## YOUR GOAL
Copy out everything from "The transmission is" down to "Van Diemen International." in the passage on the FPA race car, changing "aluminium" to "aluminum".
Top of GIVEN PASSAGE
Although each driver has their own personal sponsors and paint scheme on their car, all FPA cars were developed and tested, and are maintained and operated by Palmer Sport at their workshop at Bedford Autodrome. And although all cars are prepared for each race weekend in an identical manner, each drivers' car has their own personal mechanic in order to tailor their own personal set-up preferences. The cars operate with an identical weight, with lighter drivers carrying more ballast weight to counter heavier drivers. The telemetry for each car is provided by a Stack data logging system which monitors major parameters of engine operation and G-force, this data can be overlaid post-test/qualify/race sessions with fastest times to evaluate drivers individual performance.

The FPA race car is a true 'slicks and wings' package. It uses a custom-developed Avon slick tyre and 13-inch wheels, with 'wet' Avon race tyres also being available. Aerodynamics are assisted with fully adjustable front and rear wings, along with a stepped floor and rear diffuser.

===Powertrain===
As indicated by the name of the championship, there is a professional agreement with Audi AG. The cars are powered by a 300 bhp Audi 1.8-litre, inline four cylinder 20-valve double overhead camshaft turbocharged production petrol engine. Prepared and built by Mountune Racing, the engine also features a driver-operated turbo 'boost' button, which temporarily gives the car a 60 bhp increase. This engine can achieve a 0 to 100 km/h in 2.8 seconds, 0 to 160 km/h in 6.2 seconds, and is capable of propelling the cars to over 270 km/h. Further engine detail includes a Pi Research Pectel motorsport electronic engine control unit and a Garrett T34 turbocharger with an intercooler. Like virtually all 'Formula' cars, the internal combustion engine is mid-mounted behind the driver, and is orientated longitudinally.

The transmission is a magnesium-cased Hewland FGC five-speed transaxle, which includes a limited-slip differential.

===Chassis===
The chassis and body is made of aluminium honeycomb monocoque, the basic structure of which complies with the current FIA Formula Three safety regulations. The car was manufactured by, and based on an original design by Van Diemen International.

===Suspension & brakes===
The FPA cars feature fully independent suspension based on a double wishbone design, with geometry which includes anti-squat and anti-dive pushrod operation. Ohlins two-way adjustable dampers, along with adjustable anti-roll bars complete the suspension system.

The brakes feature disc brakes all round, with four-piston calipers and radially ventilated and floating discs. A cockpit sited driver adjustable brake bias control is also included.

==FPA race weekend==
FPA race weekends normally take place over two days, but may be spread over three if the series is supporting an international event such as A1 Grand Prix, Deutsche Tourenwagen Masters or the World Touring Car Championship. After free practice, drivers take part in two 20-minute qualifying sessions, for which they have an unlimited number of laps at their disposal. The first qualifying session sets the grid for Race 1, while the second sets the grid for Race 2.
Bottom of GIVEN PASSAGE
Top of INFORMATION PROVIDED
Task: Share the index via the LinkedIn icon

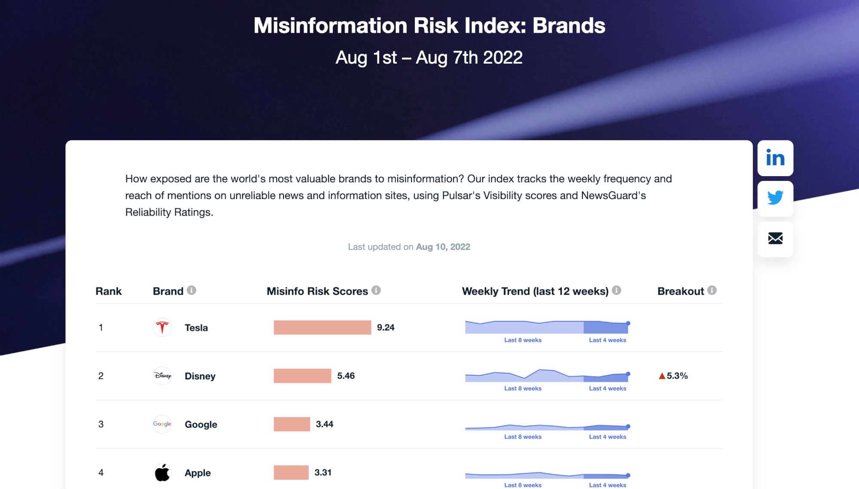Action: click(775, 158)
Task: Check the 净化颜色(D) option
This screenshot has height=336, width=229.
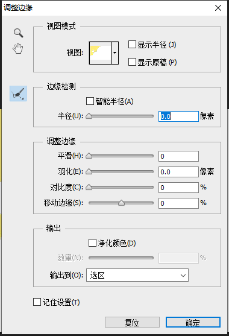Action: pos(92,243)
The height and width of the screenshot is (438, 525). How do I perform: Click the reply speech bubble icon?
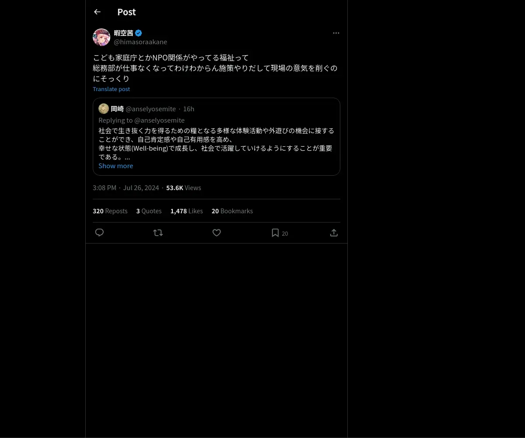click(x=99, y=233)
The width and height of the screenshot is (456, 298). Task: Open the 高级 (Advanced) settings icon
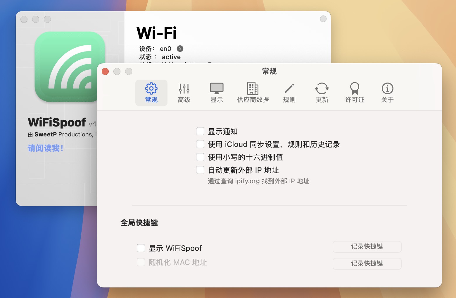(184, 92)
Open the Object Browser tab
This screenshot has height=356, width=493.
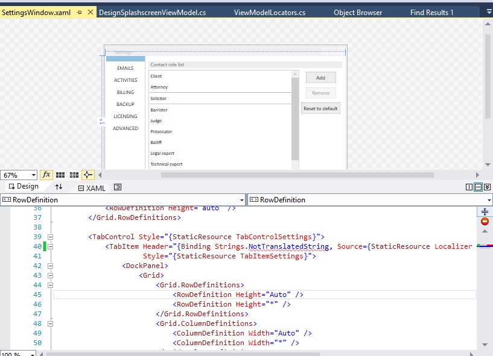click(x=358, y=12)
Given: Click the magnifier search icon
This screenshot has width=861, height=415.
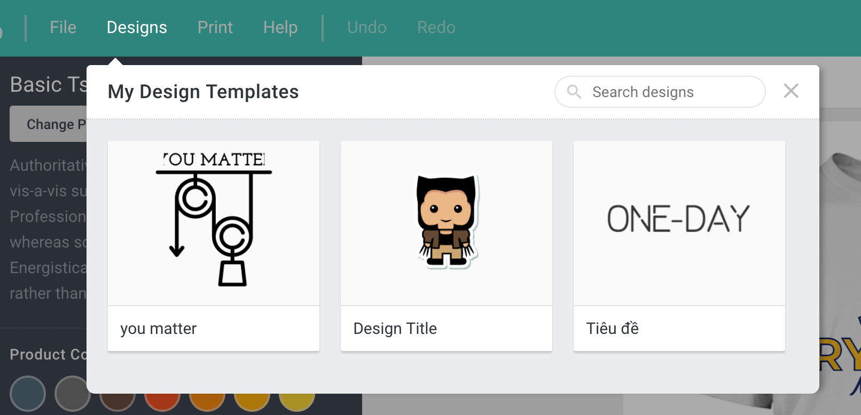Looking at the screenshot, I should coord(574,92).
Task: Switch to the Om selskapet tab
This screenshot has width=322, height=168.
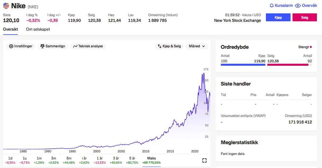Action: pos(38,29)
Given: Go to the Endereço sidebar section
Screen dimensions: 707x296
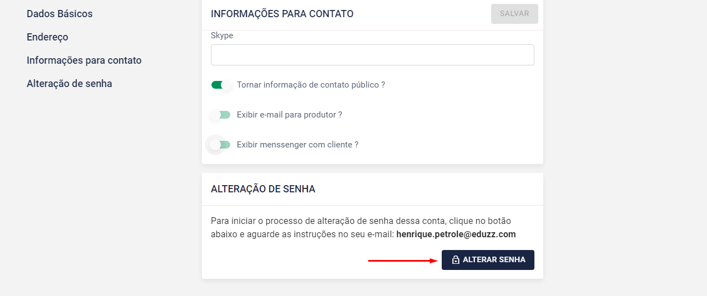Looking at the screenshot, I should (x=47, y=37).
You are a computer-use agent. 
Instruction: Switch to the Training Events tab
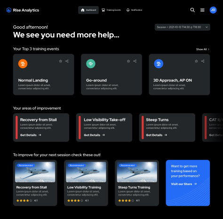tap(112, 10)
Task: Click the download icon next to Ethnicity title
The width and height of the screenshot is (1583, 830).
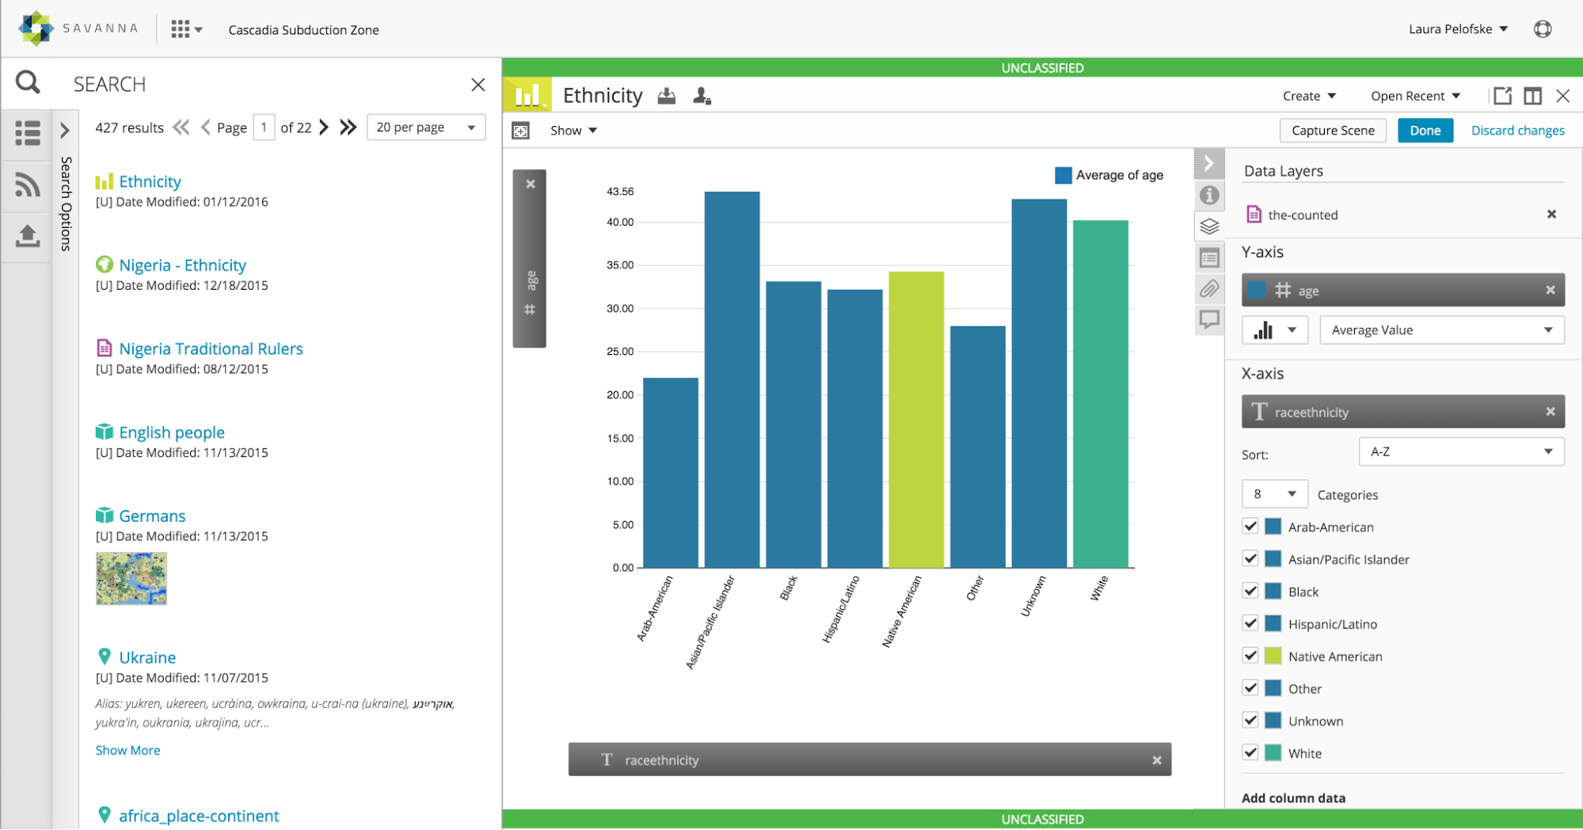Action: (x=667, y=96)
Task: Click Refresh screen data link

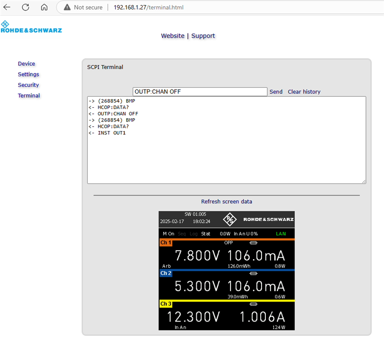Action: point(227,202)
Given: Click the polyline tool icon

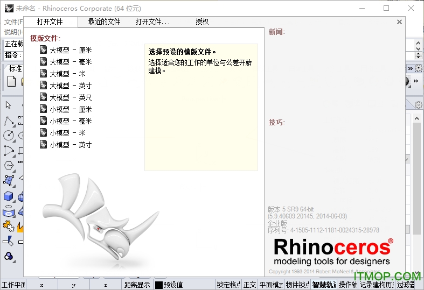Looking at the screenshot, I should (x=9, y=121).
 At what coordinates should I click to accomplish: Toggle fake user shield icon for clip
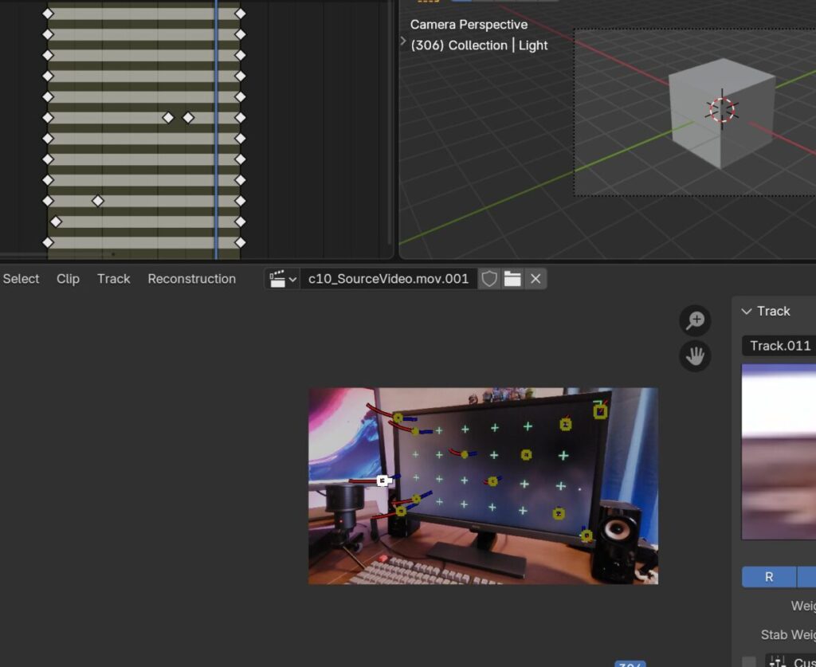coord(489,279)

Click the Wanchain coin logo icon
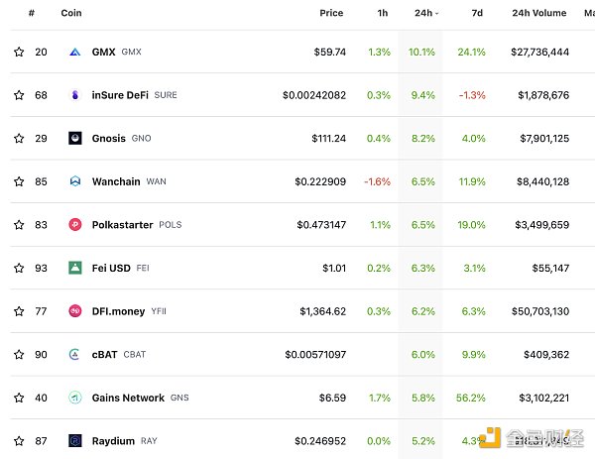(x=74, y=181)
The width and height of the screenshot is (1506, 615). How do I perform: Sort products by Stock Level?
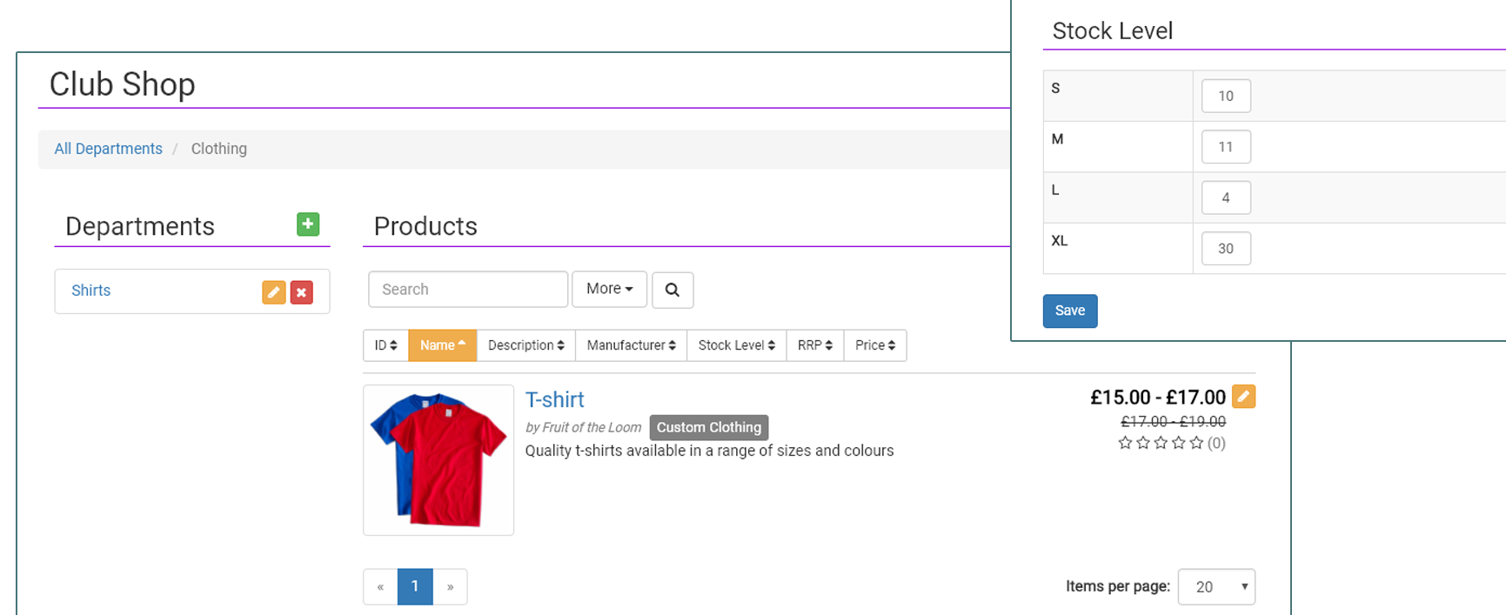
Bottom of INFORMATION PROVIDED
## EXPECTED OUTPUT
The transmission is a magnesium-cased Hewland FGC five-speed transaxle, which includes a limited-slip differential.

===Chassis===
The chassis and body is made of aluminum honeycomb monocoque, the basic structure of which complies with the current FIA Formula Three safety regulations. The car was manufactured by, and based on an original design by Van Diemen International.